━━ Listed records ━━
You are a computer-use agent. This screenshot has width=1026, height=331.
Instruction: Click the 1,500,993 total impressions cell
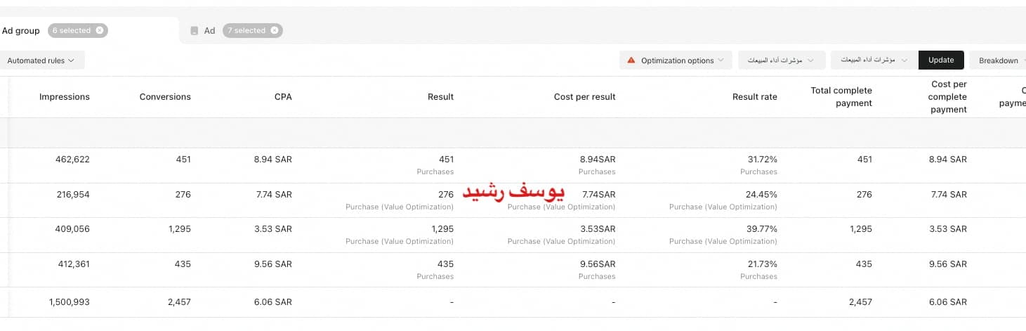coord(70,302)
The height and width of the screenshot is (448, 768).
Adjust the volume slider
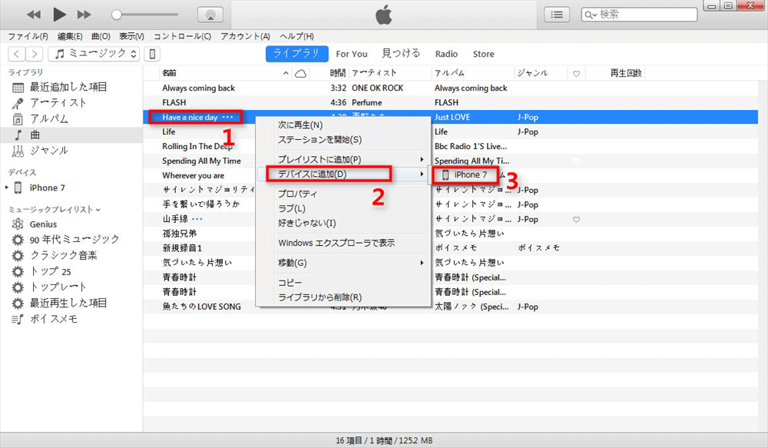pos(115,13)
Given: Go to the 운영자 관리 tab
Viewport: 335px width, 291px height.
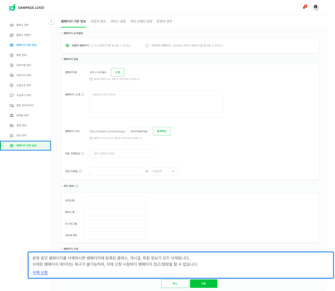Looking at the screenshot, I should coord(164,21).
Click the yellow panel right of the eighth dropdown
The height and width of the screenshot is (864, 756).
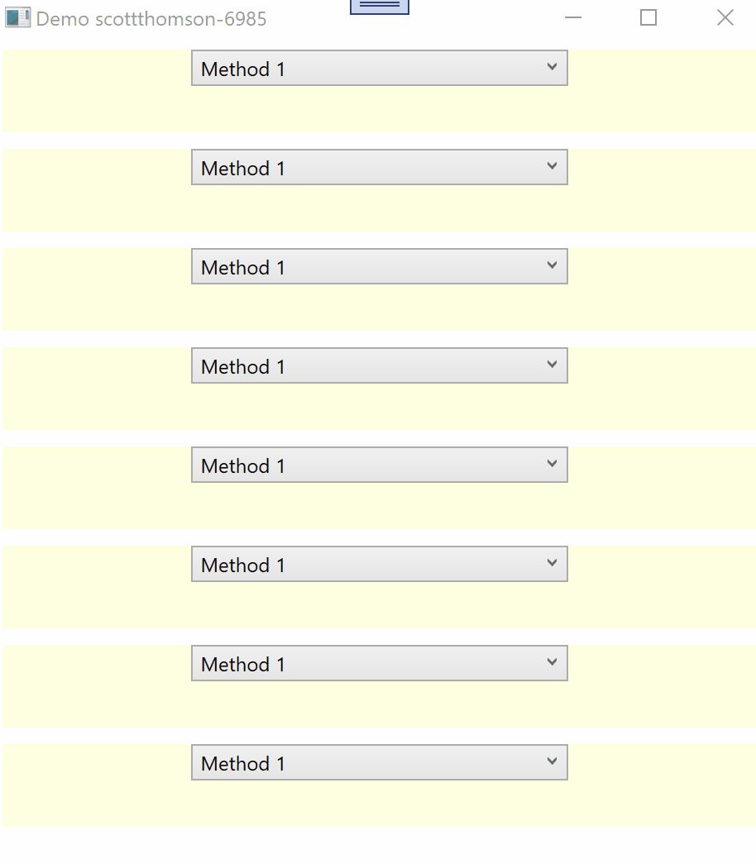click(x=662, y=785)
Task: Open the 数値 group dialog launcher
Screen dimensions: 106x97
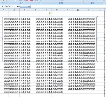Action: 103,3
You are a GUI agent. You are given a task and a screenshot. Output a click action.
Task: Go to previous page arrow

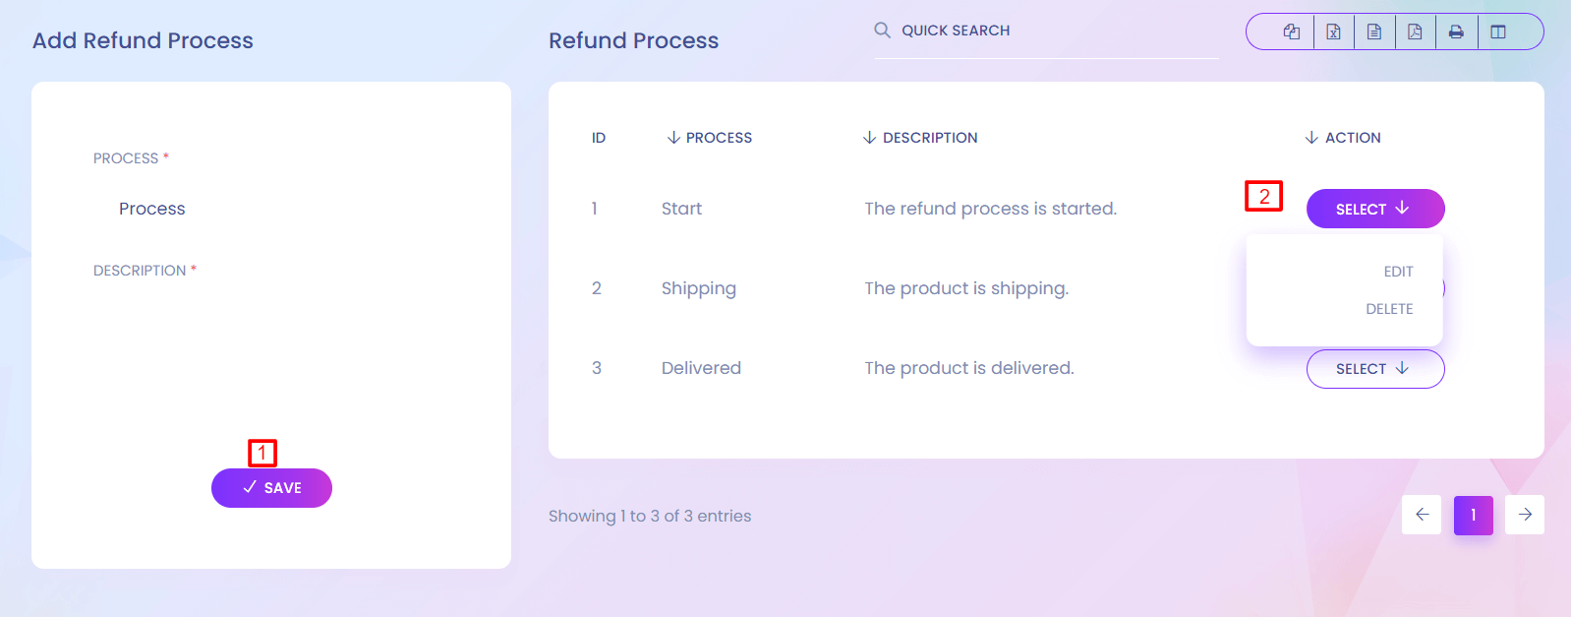click(1422, 515)
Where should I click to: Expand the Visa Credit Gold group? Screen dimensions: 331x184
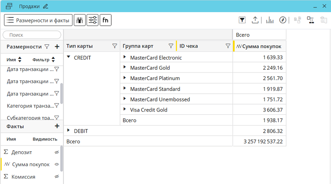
━━━
■ Exercise: Repeat all of the records verbatim, leaving out the pictures.

■ Solution to the problem:
You are a computer-use agent. This screenshot has width=1026, height=331.
Instruction: Click the 1,500,993 total impressions cell
coord(70,302)
The height and width of the screenshot is (448, 768).
Adjust the volume slider
pos(115,13)
Given: Go to the 운영자 관리 tab
Viewport: 335px width, 291px height.
Looking at the screenshot, I should coord(164,21).
Click the yellow panel right of the eighth dropdown
The height and width of the screenshot is (864, 756).
click(x=662, y=785)
Task: Open the 数値 group dialog launcher
Screen dimensions: 106x97
Action: 103,3
You are a GUI agent. You are given a task and a screenshot. Output a click action.
Task: Go to previous page arrow

click(1422, 515)
Where should I click to: Expand the Visa Credit Gold group? Screen dimensions: 331x184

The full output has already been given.